Smart, compelling, and satisfying -- a perfect book club book about the myriad "what ifs" and different paths our lives might take. Written from the different perspectives of a long-married surgeon, her scientist husband, a young woman grieving the loss of her mother, and a brilliant academic at home with her baby, If, Then is the rare multiverse story that feels utterly real and believable in every scenario. Bonus: it also happens to feature the most realistic portrayal of new motherhood that I've ever read. Fans of Karen Thompson Walker, Celeste Ng, and Jennifer Egan should take note of Kate Hope Day's auspicious debut.
New York City in the 1990s has never felt as alive as it does on the pages of Dana Czapnik's The Falconer. In Lucy Adler we find a teen heroine who is wry, sharp, a force on and off the basketball court, in love with her best friend, and gradually exploring the dusky art scene via her cousin Violet. Lucy's voice is as unforgettable as the rest of the novel, and marks the emergence of a grand new talent in Dana Czapnik.
Part parenting memoir, part sociology text, compulsively readable, and entirely wise -- Small Animals is a welcome antidote to the barrage of competition and anxiety facing parents today. Read this alongside And Now We Have Everything by Meaghan O'Connell; give it as a baby shower present; pass it along to all your friends. The only thing that could make me want another infant is the opportunity to do it all over again with Kim Brooks' wisdom by my side.
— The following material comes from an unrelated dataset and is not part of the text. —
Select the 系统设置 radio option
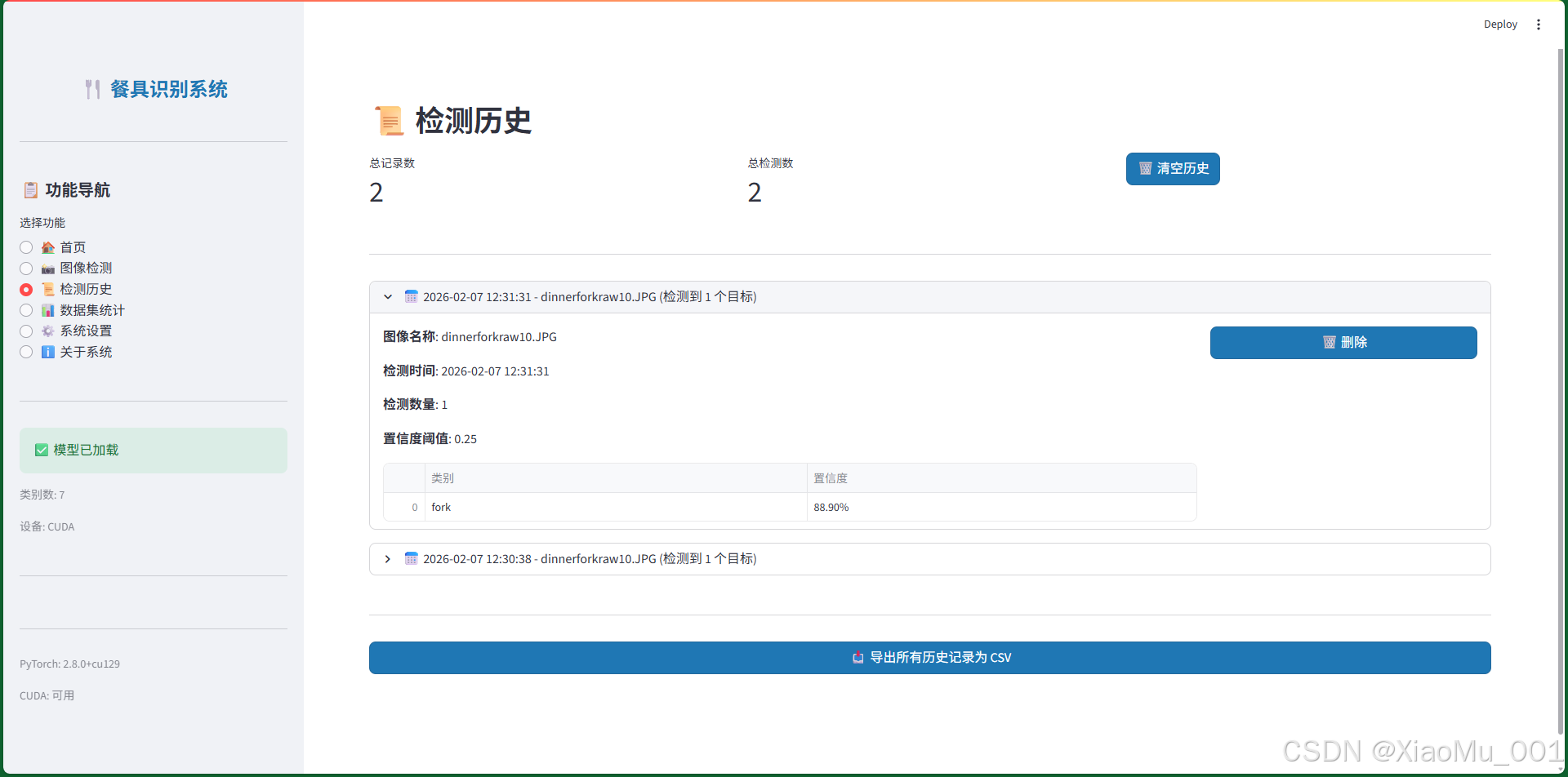 25,331
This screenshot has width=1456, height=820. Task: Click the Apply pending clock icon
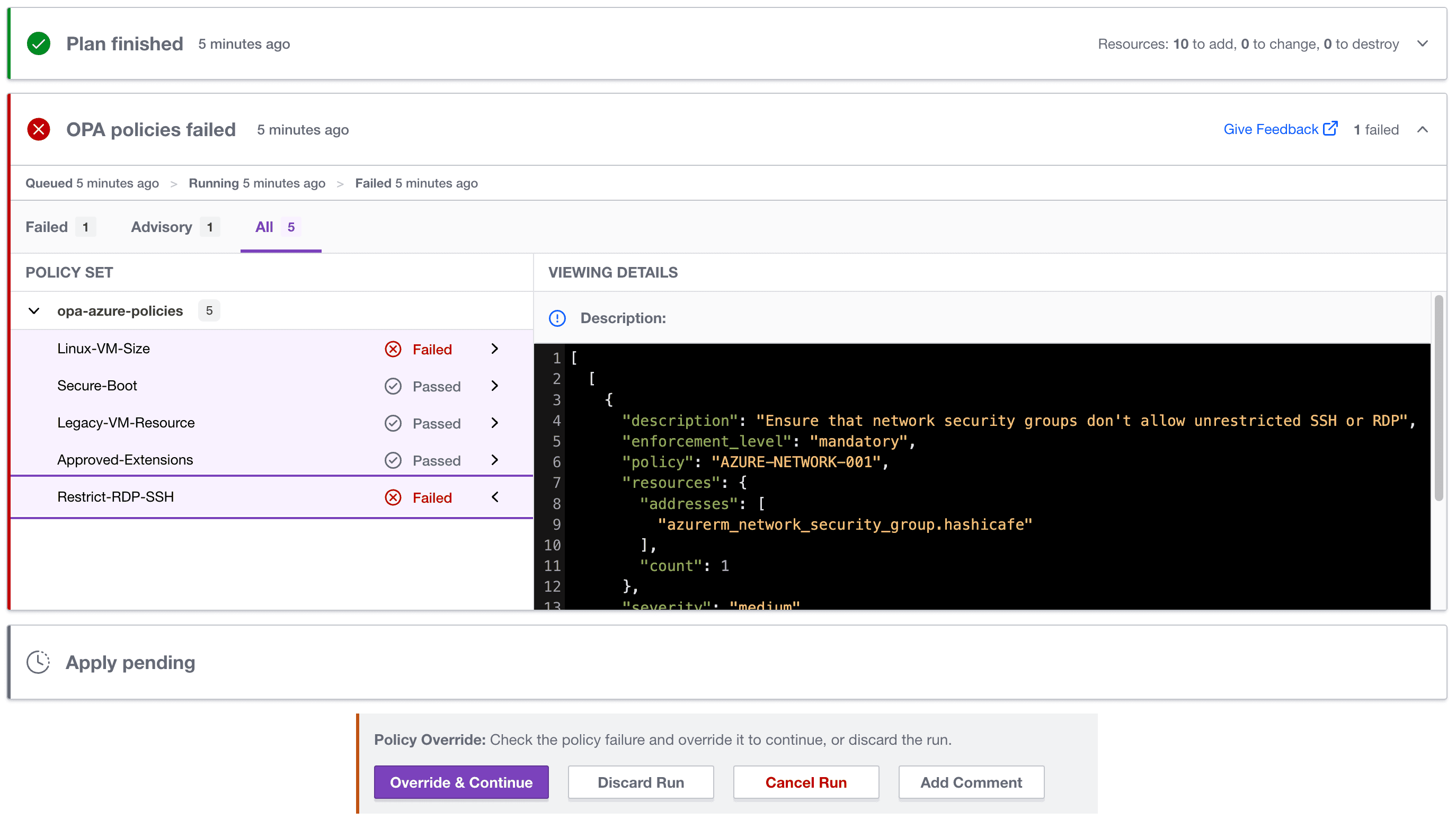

Is this the memoir of a pampered daughter -- a horse-riding Florida prep school princess -- or is this the memoir of a neglected Chinese-Hawaiian girl struggling to raise herself amidst her parents' alcoholism, addiction, and domestic turmoil? Is this a child's perspective on the criminal excess of the Wolf of Wall Street's Jordan Belfort, and those in his orbit? Is this a rape survivor's coming of age? T Kira Madden's memoir is all of the above, as well as a stunning meditation on identity, adolescence, family, and forgiveness. Readers are rewarded with a climax as moving as the exceptional first chapter. This debut is fierce and unforgettable.
Where to start with the luminous, surprising, thoroughly entrancing Lights All Night Long? Lydia Fitzpatrick's debut stuns from the first sentence, when 15-year-old Russian exchange student Ilya arrives in Baton Rouge, Louisiana, and notes that the airport smells like toothpaste. Ilya struggles to make sense of his new home in suburban, evangelical America and grapples with the Russia he left behind -- specifically, the murky adolescence that saw his brother Vladimir descend into drugs and, allegedly, murder. Country and family, love and loyalty, addiction and violence, plus pure teenage coming-of-age: you won't read anything else like this all year.
I read this memoir in one marvelous sitting, alone on a plane. It's brilliant, devastating, and I'll never forget it.
Want more suburban family drama after Little Fires Everywhere? Ask Again Yes is even better.
I think this is Ann Patchett's best and yes, that includes Bel Canto! The best sibling saga I've read in ages.
Ocean Vuong's first novel is a stunning achievement -- raw, tender, and unforgettable. Little Dog's story is written as a letter to his mother who cannot read, as he examines his identity as a son, a child of Vietnam, a queer adolescent, a witness to addiction. Every single page is as beautiful as its title.